What you should do → Give the entries again, precisely as they were written.

++++ Supplied material ++++

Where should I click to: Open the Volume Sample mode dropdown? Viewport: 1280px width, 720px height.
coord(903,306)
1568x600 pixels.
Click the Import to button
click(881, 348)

++++

Reply to the exercise →
Where should I click to: Open the Volume Sample mode dropdown? Viewport: 1280px width, 720px height.
coord(903,306)
1568x600 pixels.
Click the Import to button
click(881, 348)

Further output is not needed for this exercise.